On the last day of 2012, the New York Post reported that Governor Cuomo plans to reorganize the Empire State Development Corporation. An official from the Cuomo administration was quoted describing the agency as “disjointed, dysfunctional — and nobody really is sure on the inside who is responsible for what.’’Stating that "Atlantic Yards’ promises of jobs, affordable housing and open space are now in tatters," BrooklynSpeaks suggests that the project is "the place to judge the credibility of Governor Cuomo’s commitment to reorganize ESDC."

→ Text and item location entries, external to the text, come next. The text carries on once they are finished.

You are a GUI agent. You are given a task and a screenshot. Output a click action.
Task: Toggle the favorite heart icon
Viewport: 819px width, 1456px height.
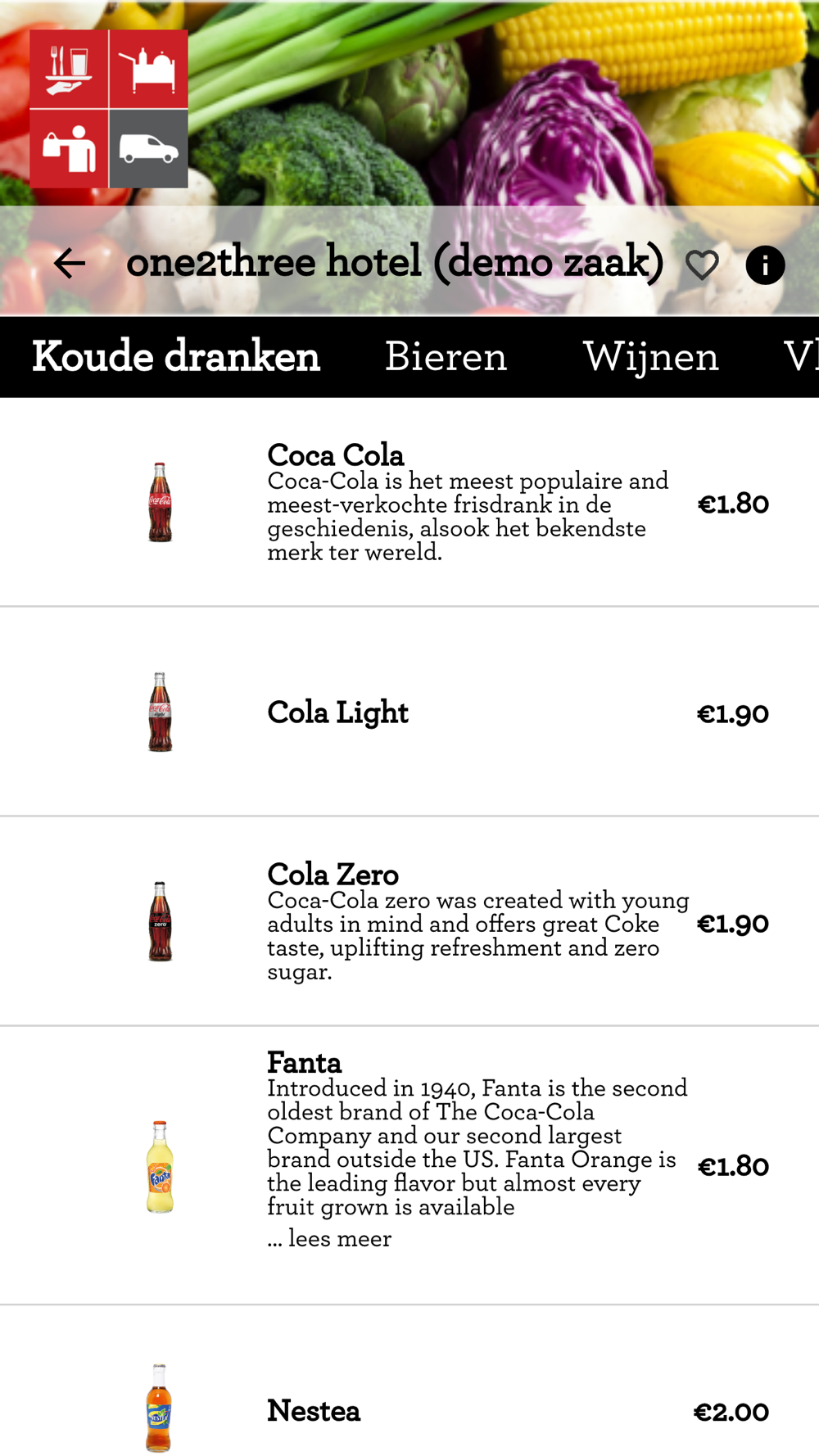[x=702, y=265]
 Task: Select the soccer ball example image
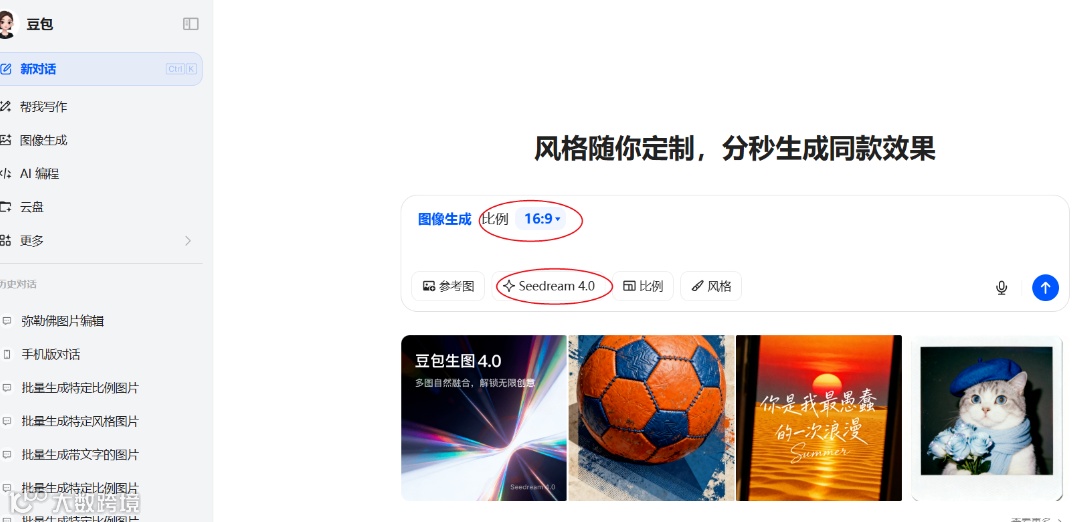pyautogui.click(x=651, y=418)
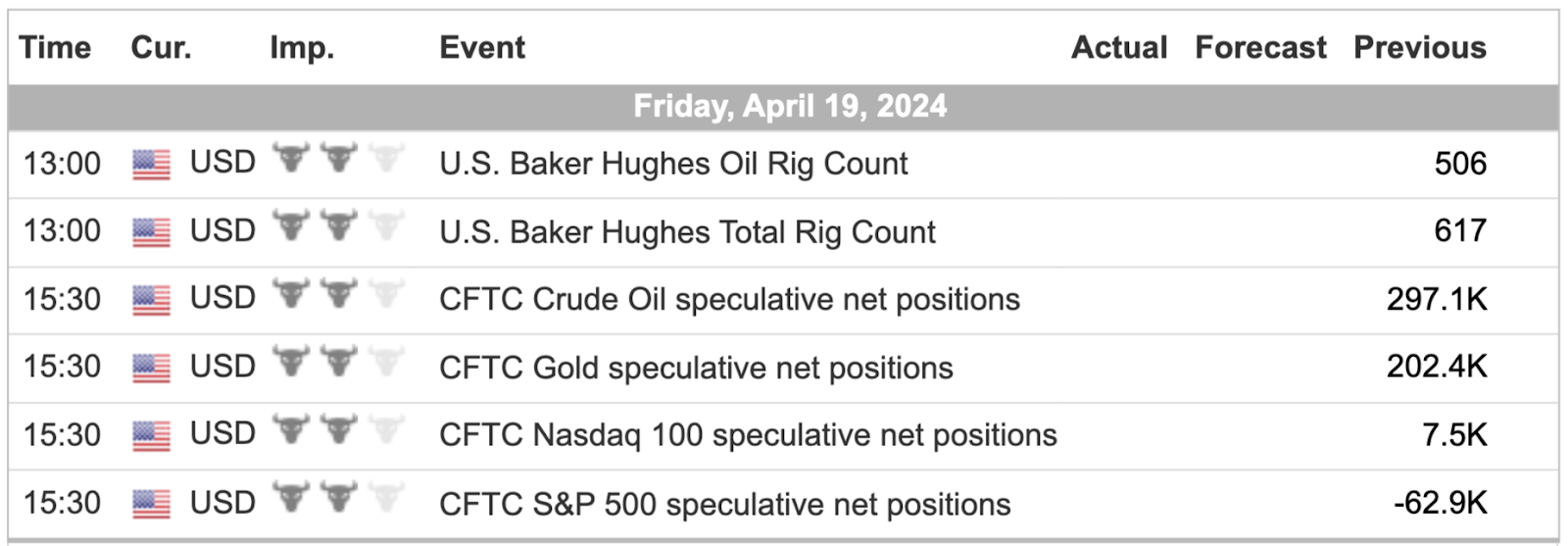1568x546 pixels.
Task: Click the bull importance icons for Gold positions
Action: tap(338, 361)
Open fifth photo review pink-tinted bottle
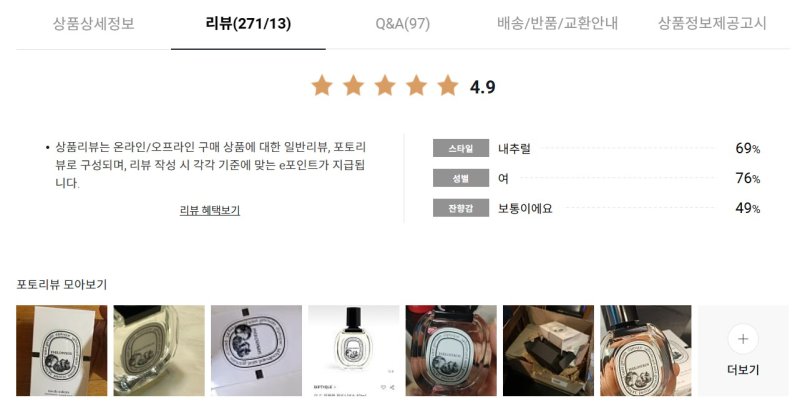The width and height of the screenshot is (800, 408). (x=451, y=350)
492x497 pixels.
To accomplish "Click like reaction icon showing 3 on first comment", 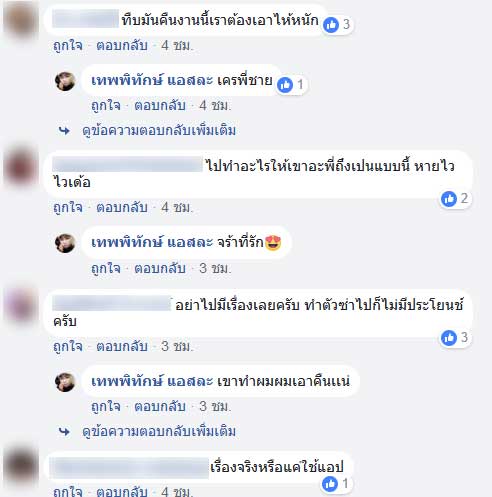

Many who have followed ESDC’s role in the Atlantic Yards project certainly share that assessment. Instead of providing the type of oversight that would ensure the delivery of jobs and affordable housing promised to justify the massive public aid, zoning overrides, and access to eminent domain the project has received, ESDC has allowed itself to be used as a shield by Forest City Ratner behind which the developer avoids both scrutiny of its actions and accountability for its commitments.
Reports that inadequate bolts were used to secure Barclays Center’s rusted metal shell are only the latest example of the agency’s failure to properly oversee the $5 billion project. A July 2012 study by an environmental engineer retained by community organizations found that ESDC let Forest City get away with repeated violations of environmental commitments intended to protect the health and quality of life of project neighbors during construction. And in 2011, a New York State Supreme Court found that the ESDC acted illegally in 2009 when it approved a renegotiated project schedule extending construction from 10 to 25 years—pushing the majority of Atlantic Yards’ purported public benefits more than a generation into the future.
Should the agency (um, authority) revisit the contract Forest City renegotiated in 2009, giving the developer 25 years to build the project, as BrooklynSpeaks suggests? Somehow these renegotiations only happen when the developer asks.
The issue of accountability is a serious and lingering one--BrooklynSpeaks has called for a new governance entity, with local input--but it is not raised in a vacuum. ESDC's Kenneth Adams may be open to some change, though Forest City--which has the ear of the governor--does not.
Until and unless elected officials--and candidates, like, say, would-be Brooklyn Borough President Eric Adams, who last year found such a call expedient--raise the issue, the status quo likely will prevail.
Meanwhile, a new power node is emerging--a proposed Business Improvement District--that would more likely than not mask, rather than enhance, accountability, given the significant role played by developer Forest City Ratner.